• **Work instructions**
Keep the images out and copy every entry below exactly.
====== Provided data ======
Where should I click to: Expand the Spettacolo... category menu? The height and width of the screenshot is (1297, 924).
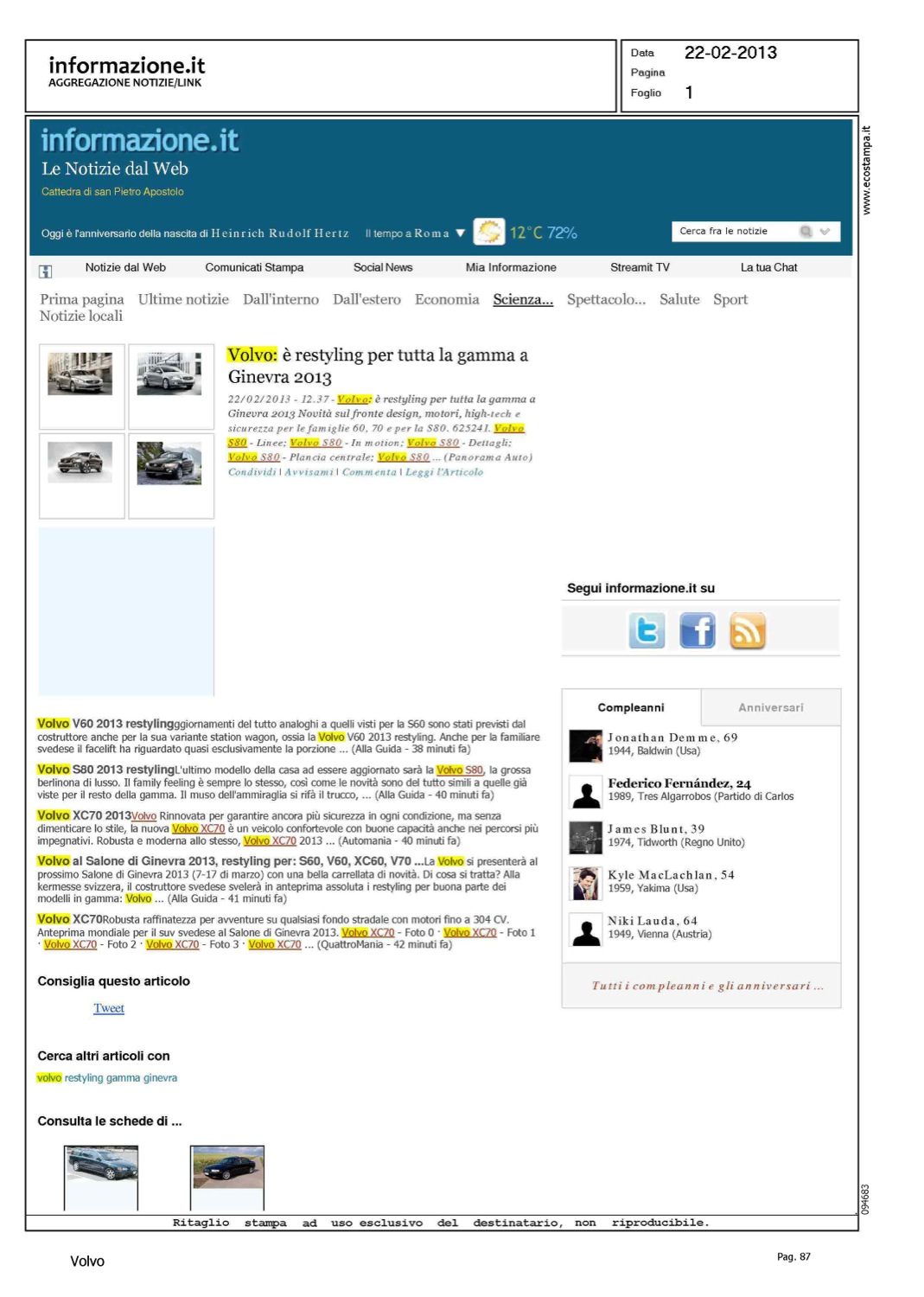tap(606, 299)
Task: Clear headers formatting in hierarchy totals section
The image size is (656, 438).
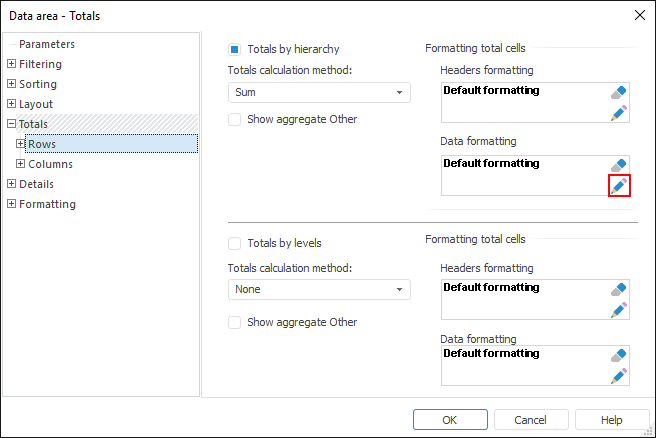Action: click(x=619, y=92)
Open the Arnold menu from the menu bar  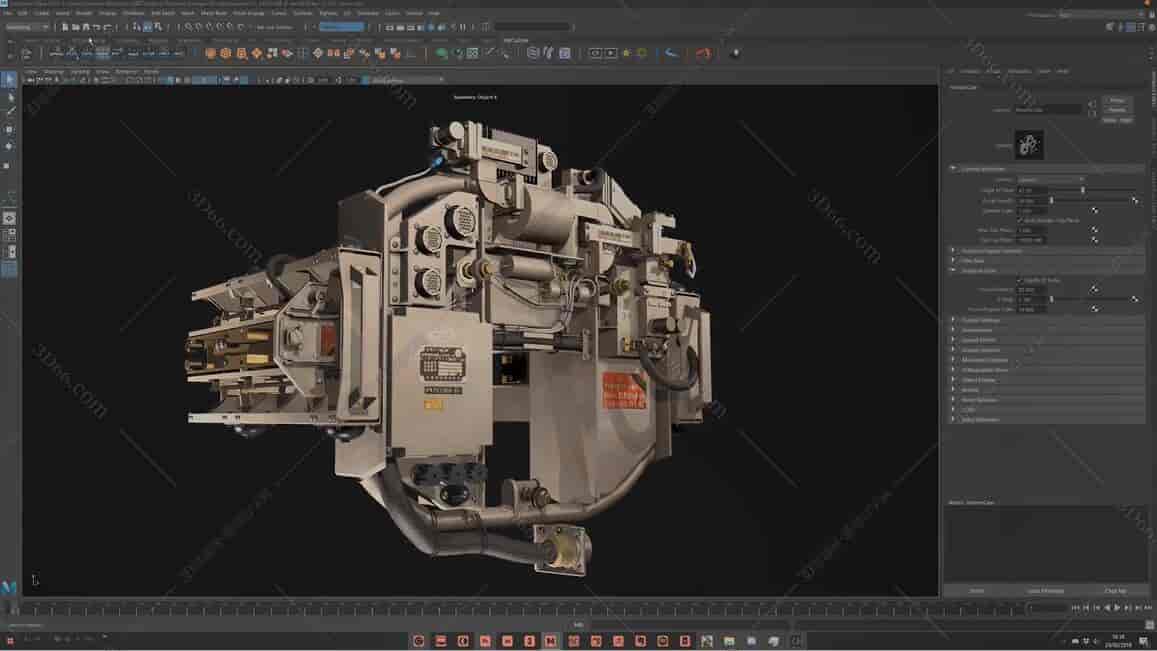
======
• **Reply to the exercise**
Where should I click to: Expand the Spettacolo... category menu? The height and width of the screenshot is (1297, 924).
tap(606, 299)
Task: Clear headers formatting in hierarchy totals section
The image size is (656, 438).
Action: click(x=619, y=92)
Open the Arnold menu from the menu bar  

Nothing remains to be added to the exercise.